Either CD or healthy HILECs, unmodified or genetically modified to overexpress either ALOX12, BAMBI, HTRA4, IL20RA, SCUBE2, or GFP (control), were seeded on a fibronectin-coated 6-well transwell permeable membranes with 3 μm pore size (Corning Costar, Cambridge, MA, USA) and cultured in endothelial cell growth medium (EGM-2, Lonza, Basel, Switzerland). HILEC monolayers were then treated with 100 nM rapamycin (Sigma-Aldrich, St. Louis, MI, USA) or left untreated. Upon 17 h incubation, rapamycin was washed out, and 5 × 105 LMPCs from CD patients (n = 5) were seeded on HILEC monolayers for 24 h.

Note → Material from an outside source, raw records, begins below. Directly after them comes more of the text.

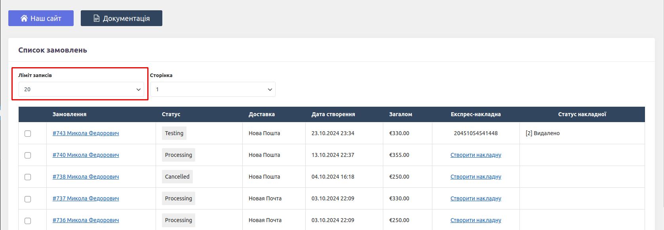Click Створити накладну for cancelled order #738
Screen dimensions: 664x230
click(x=476, y=177)
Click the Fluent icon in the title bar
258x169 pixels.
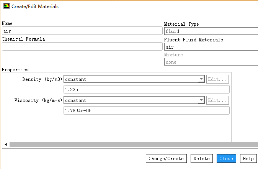[x=7, y=6]
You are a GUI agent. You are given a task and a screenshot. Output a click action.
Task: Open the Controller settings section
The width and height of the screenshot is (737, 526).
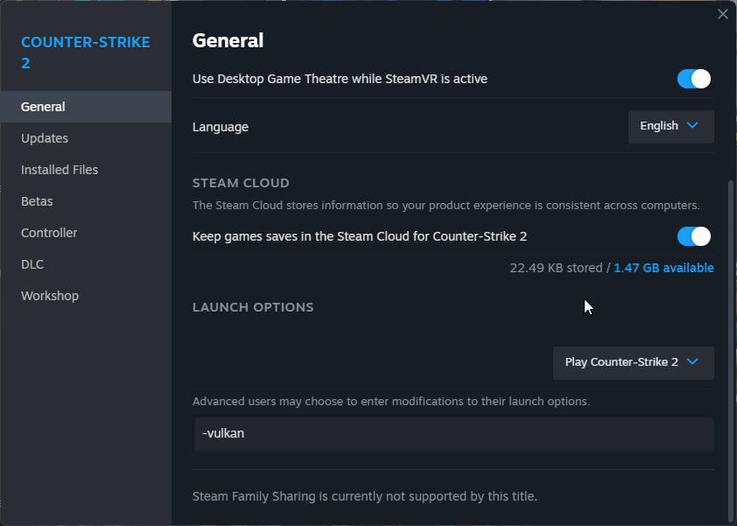49,233
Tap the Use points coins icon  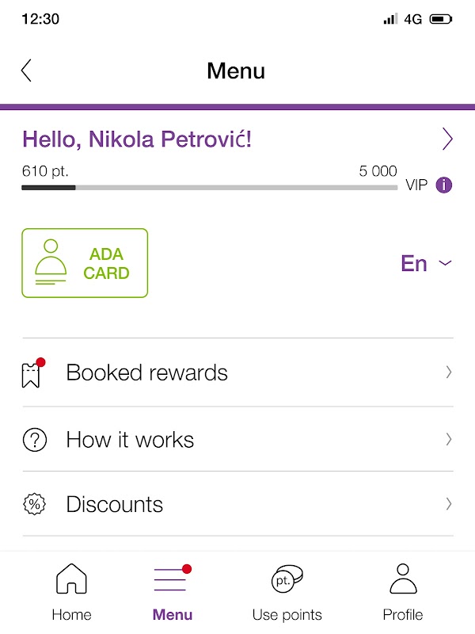287,579
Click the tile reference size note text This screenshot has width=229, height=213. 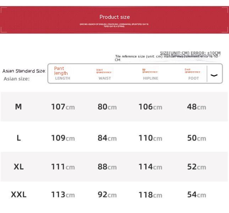point(166,58)
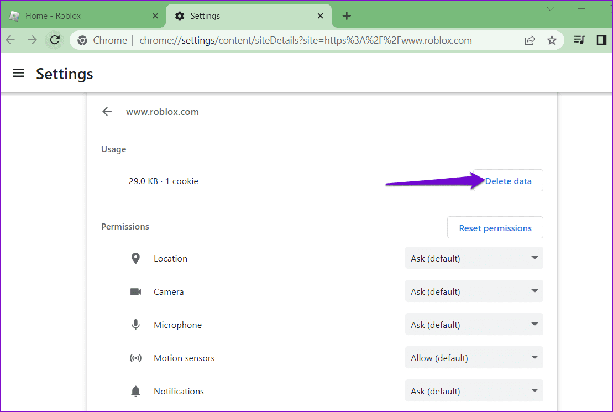The image size is (613, 412).
Task: Reload the page with the refresh icon
Action: (54, 40)
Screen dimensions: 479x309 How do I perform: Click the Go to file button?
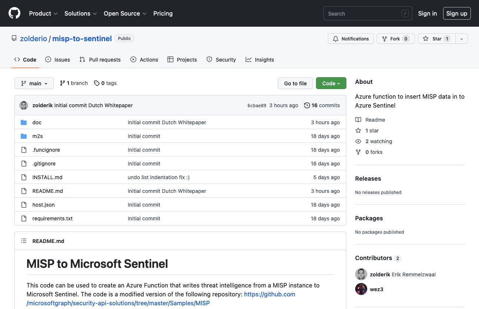click(x=295, y=83)
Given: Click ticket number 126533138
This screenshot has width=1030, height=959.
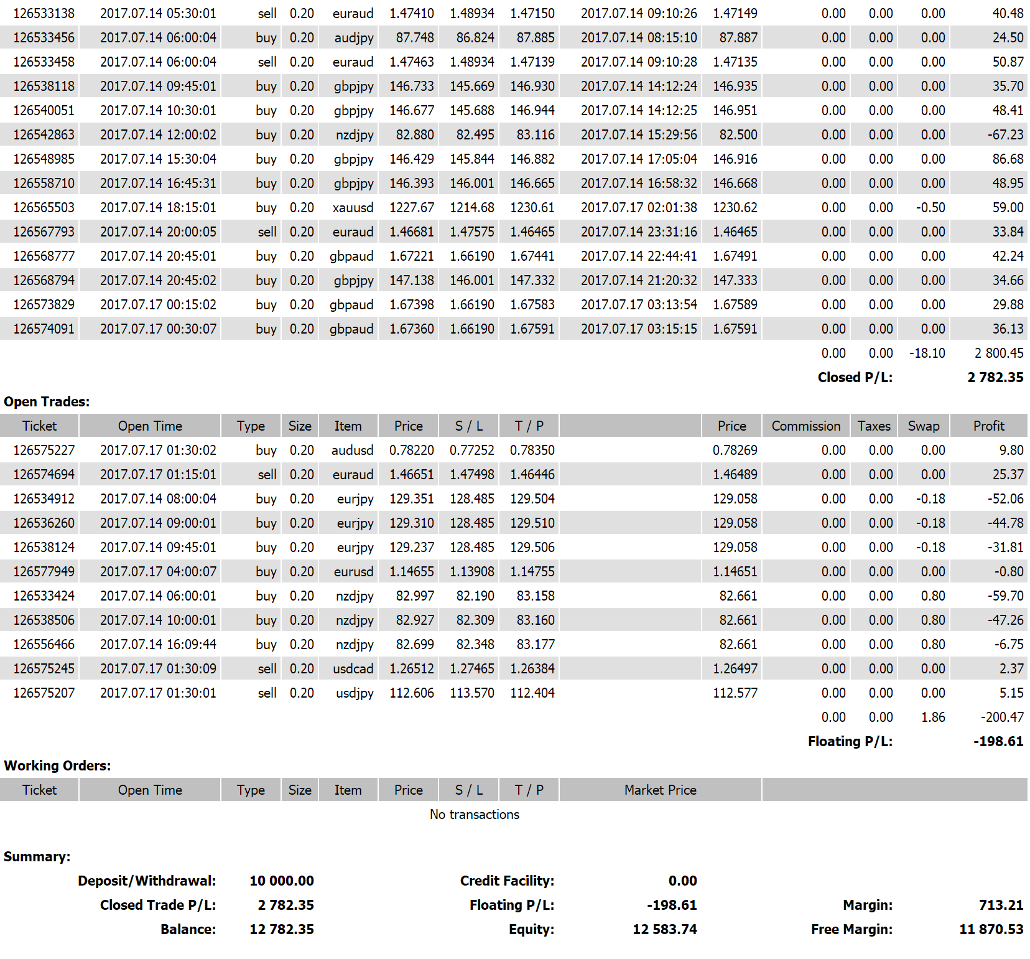Looking at the screenshot, I should click(x=44, y=13).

LPMCs that had transmigrated in the lower chamber of the transwell were then collected and counted.

2.6. Statistical Analysis and Data Visualization

Statistical analysis was performed with Microsoft Excel, IBM SPSS and Graph Pad 7 Prism statistical packages. Data were presented as means ± s.e.m. Mean comparisons were analyzed with two-tailed unpaired Student’s t-test or a two-way ANOVA with a two-stage linear step-up procedure of Benjamini, Krieger, and Yekutieli for multiple comparisons. P-values lower than or equal to 0.05 were considered statistically significant. Genes shared among the enriched pathways were obtained by Venn diagrams created using JVenn software (http://jvenn.toulouse.inra.fr/).

3. Results

3.1. Crohn’s Disease (CD) HILECs Display Peculiar Transcriptomic Signatures

To define the molecular signatures associated with CD lymphatic endothelial cells, HILECs were isolated either from inflamed ilea of patients with CD who underwent surgery (CD HILEC), or from healthy resection margins of ilea collected from patients with colorectal cancer (healthy HILEC) (Table 1).
Transcriptomic analysis by RNA sequencing highlighted a CD HILEC-specific gene expression profile, which is summarized in Figure 1A. The heatmap shows two clusters of significantly upregulated and downregulated genes in CD versus healthy HILEC (Figure 1A), leading to dysregulation of several important pathways identified by Gene Set Enrichment Analysis (GSEA). Among the downregulated pathways, we found those related to glucocorticoid receptor (GCR), interleukin 6 (IL6), signaling pathway involved in platelet activation (SSPA), C-C chemokine receptor type 3 (CCR3), and N-formylmethionyl-leicyl-phenylalanine (FMLP) (Figure 1B, Figure S1A–E). Among the upregulated, we found CREB, IL7, IGF1R, and mTOR-related pathways harbored the highest number of differentially expressed genes (Figure 1B–F).
In order to find a possible target to be modulated, we extrapolated the list of genes belonging to CREB, IL7, IGF1R and mTOR data sets. Using Venn diagrams, these pathways resulted to be linked with each other, as they shared two genes encoding the regulatory subunits of PI3K, PIK3CA, and PIK3R1 (Figure 1G). It has been largely reported that both IGF1/IGF1R and IL7/IL7R signaling contribute to mTOR activation [17,18], and that mTOR is associated with the activation of the CREB pathway via AKT signaling [19]. Therefore, in this scenario, we reasoned that, by targeting mTOR, all the other pathways might be simultaneously affected in HILEC, independently from their inflammatory state (Figure 1H).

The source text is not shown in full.